After consulting with a Behaviour Therapist about the situation, we learned that

a) we have to be consistent with how we respond
b) we are not to let him out of his room (assuming he is fine and not sick)
c) we are not to take him downstairs to watch TV

If we break any of the rules, we are basically starting the re-training all over again the next time he has an episode, because he has learned that his behaviour will get him what he wants (which is out of his room and downstairs). The kicker is that Max can stay up all night with no problem if we do let him out - which leaves all of us exhausted the next day. So, as much as it kills me to do it, I have to leave him in his room and let him "work it out". Some nights this behaviour lasts 20 minutes, other nights it lasts 2.5 hours. Last night was a 2.5 hour night, and at one point I thought I would literally go outside and lay down in the snow, because that would be somehow better than sitting listening to my son wail in misery.
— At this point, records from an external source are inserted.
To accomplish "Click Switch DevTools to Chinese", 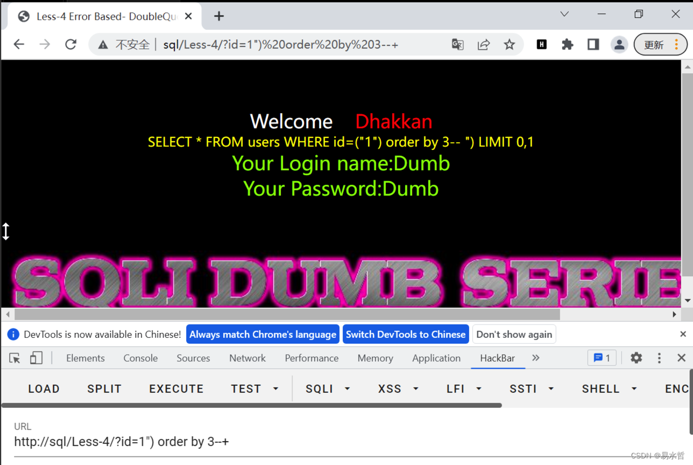I will click(405, 334).
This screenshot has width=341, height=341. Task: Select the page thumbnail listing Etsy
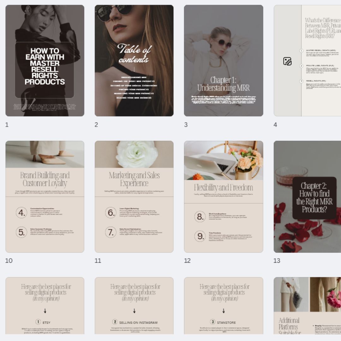coord(45,305)
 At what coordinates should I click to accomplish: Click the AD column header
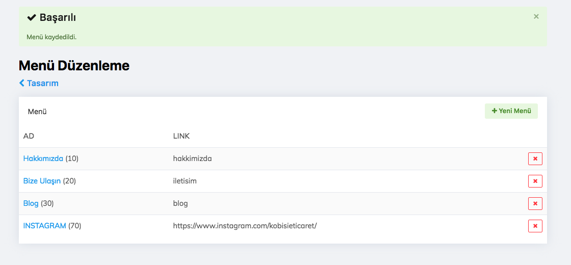29,136
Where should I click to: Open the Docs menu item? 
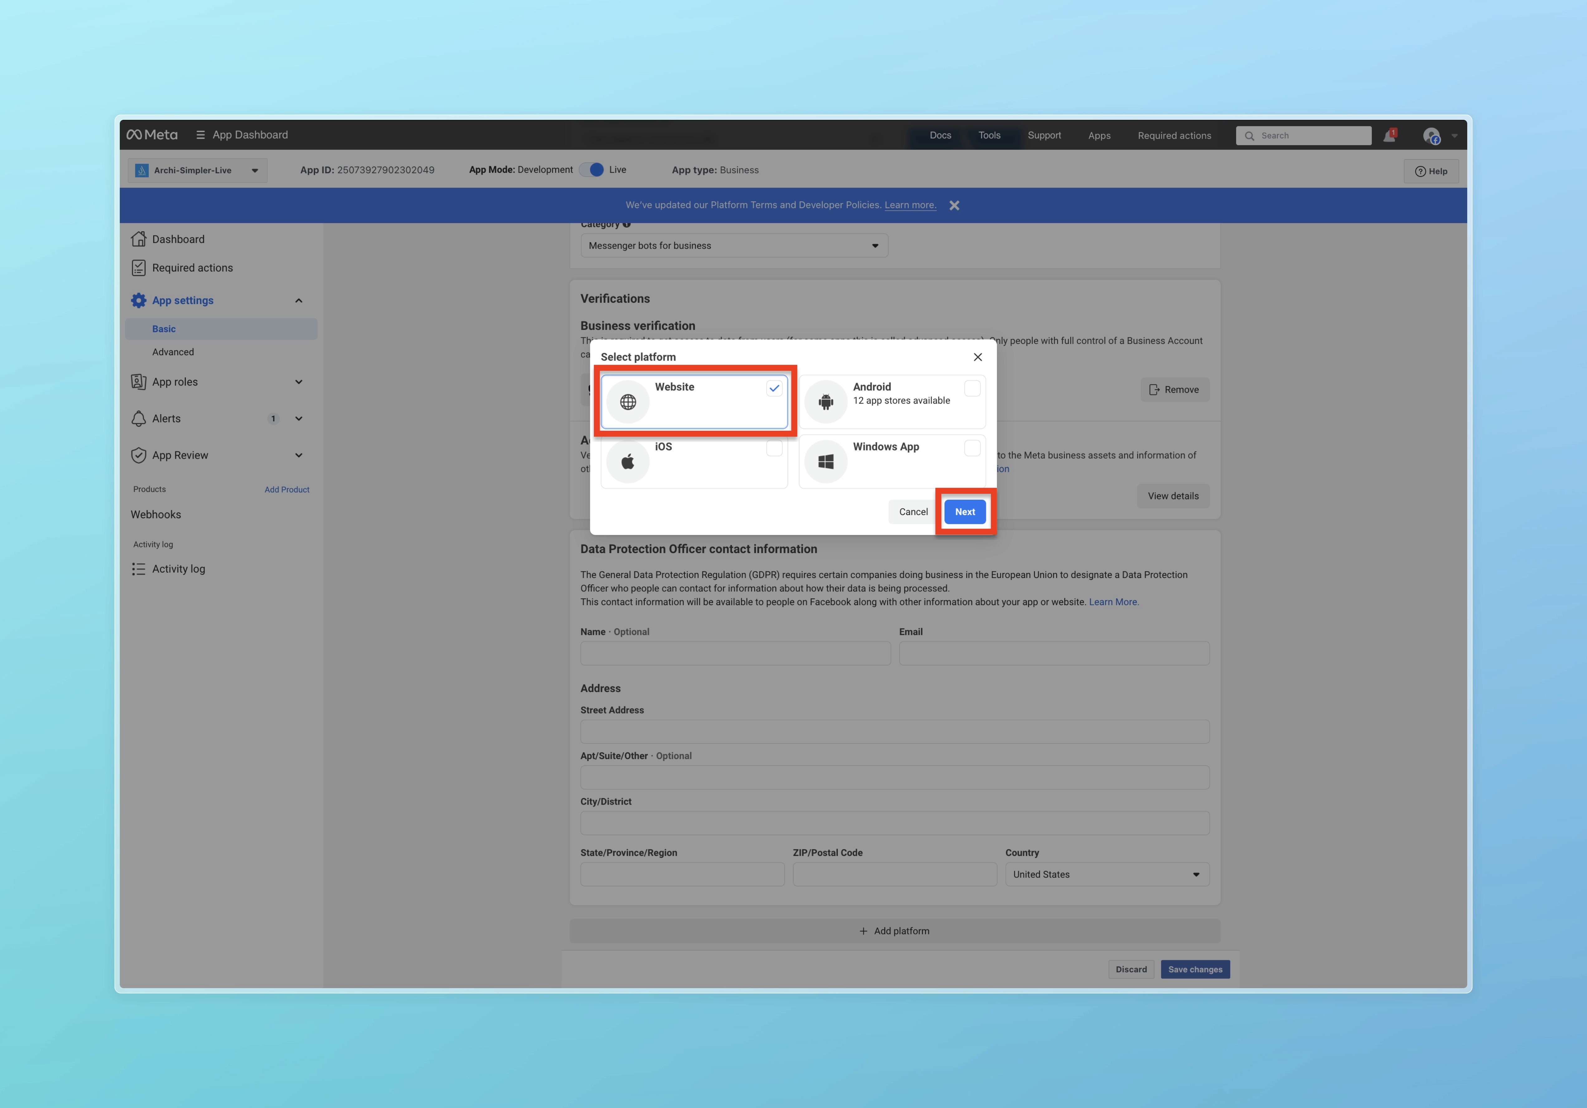coord(940,136)
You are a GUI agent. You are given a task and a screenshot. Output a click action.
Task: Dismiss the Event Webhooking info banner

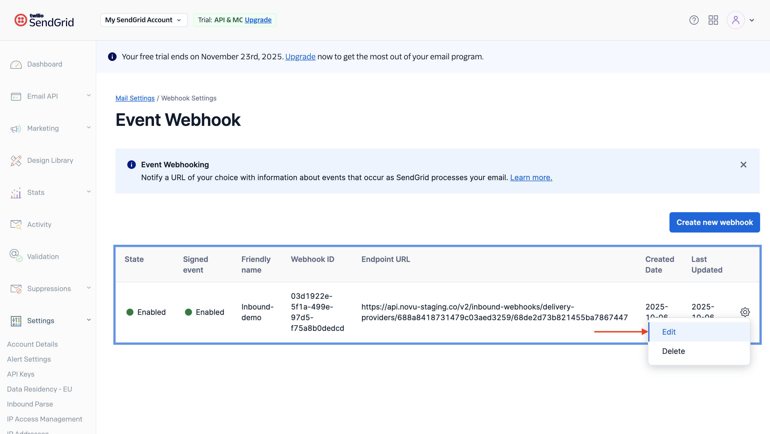(x=743, y=165)
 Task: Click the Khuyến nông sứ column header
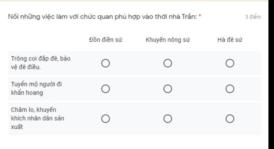[168, 40]
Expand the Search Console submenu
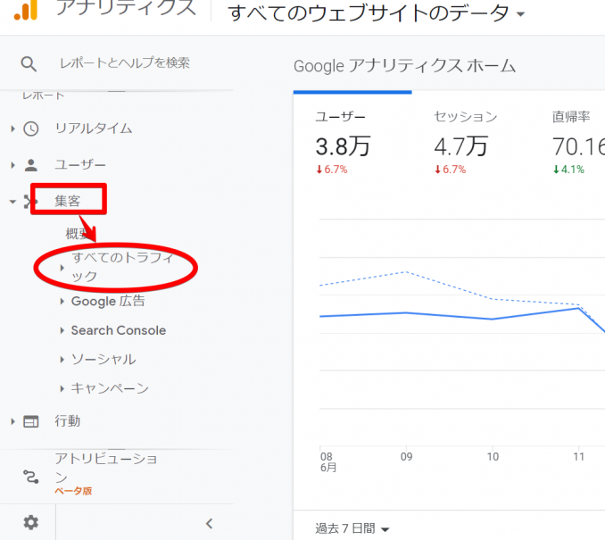 pyautogui.click(x=118, y=330)
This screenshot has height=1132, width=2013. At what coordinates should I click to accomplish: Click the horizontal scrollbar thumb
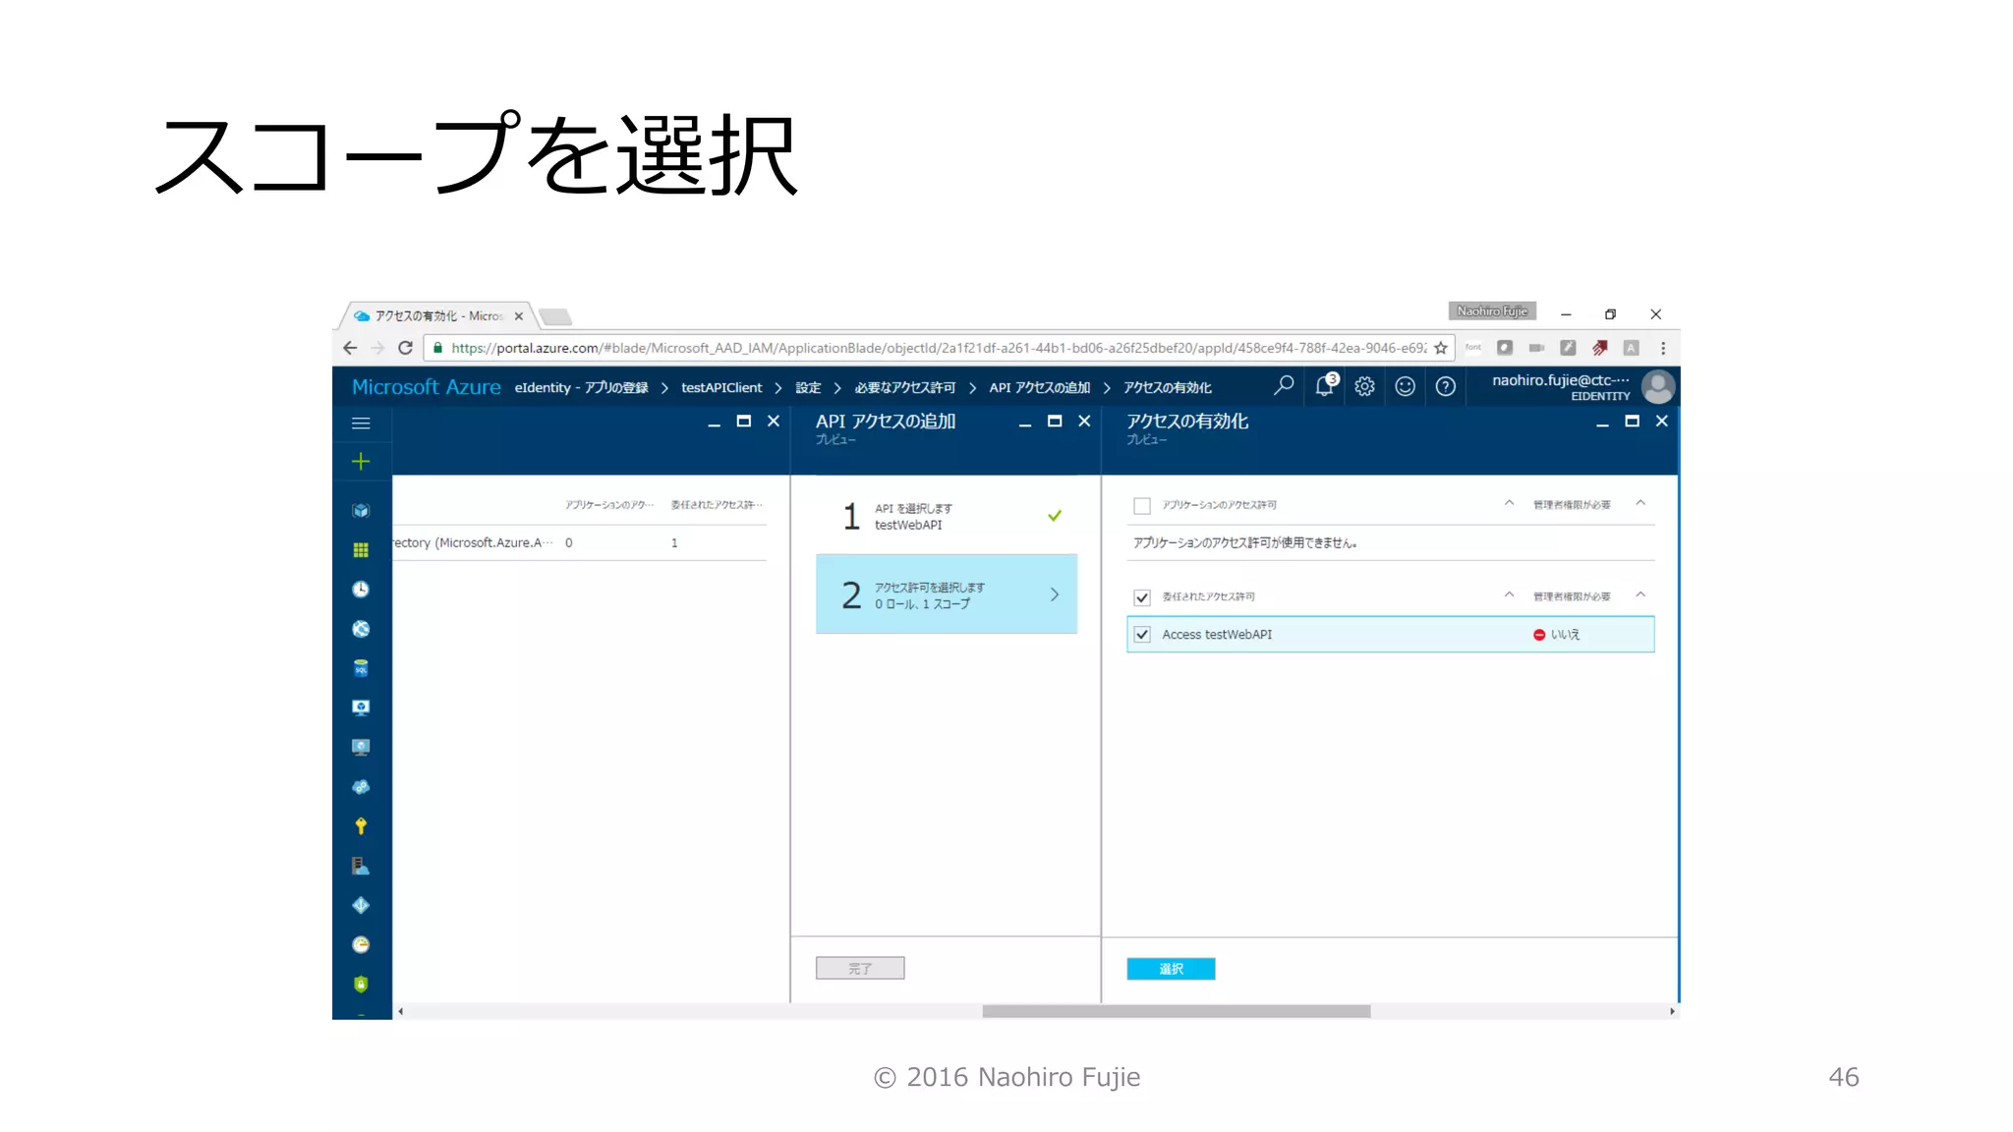pos(1176,1011)
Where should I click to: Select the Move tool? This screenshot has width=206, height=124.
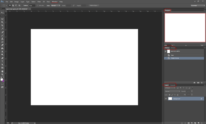pos(2,13)
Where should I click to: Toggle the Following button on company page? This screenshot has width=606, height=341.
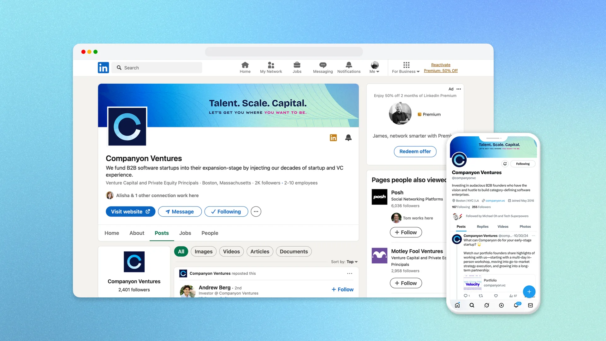coord(226,212)
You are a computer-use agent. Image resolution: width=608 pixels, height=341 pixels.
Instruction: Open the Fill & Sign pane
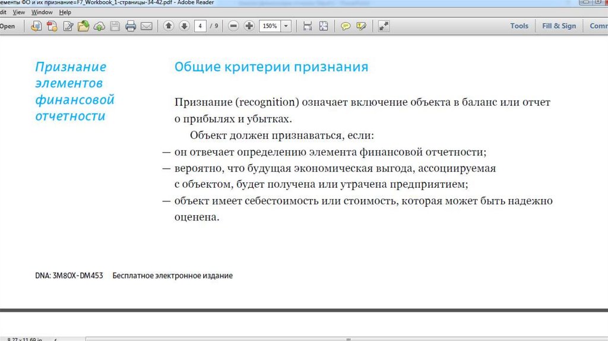[559, 26]
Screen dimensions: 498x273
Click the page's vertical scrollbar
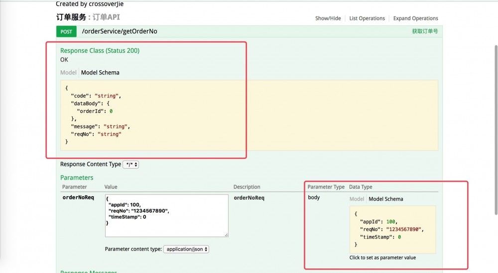[496, 130]
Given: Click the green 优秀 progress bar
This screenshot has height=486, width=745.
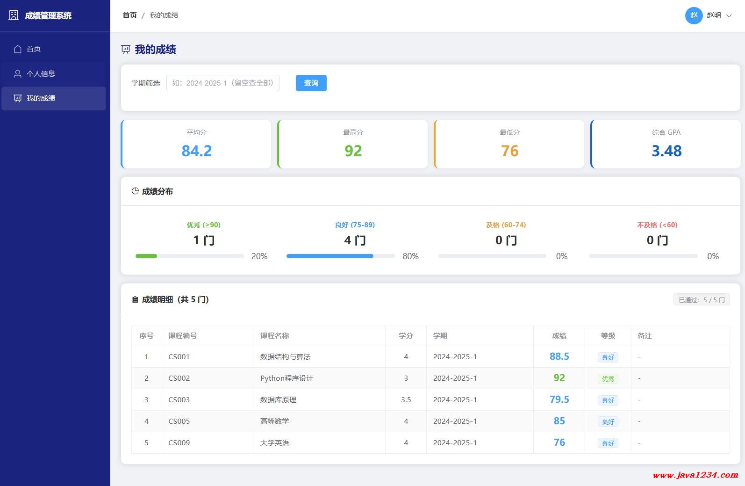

I did check on him once to make sure he was okay, I brought him some milk and showed him the "time to sleep" visual we use to communicate to him that he needs to got to sleep. Neither worked, but at least I tried.

Today I am spent, both emotionally and physically, and have said a few little prayers to the Goddess of Sleep that Max is able to make it through the night tonight without waking up the entire house. If you could put in a good word for us with whoever it is you believe in, I would truly appreciate it.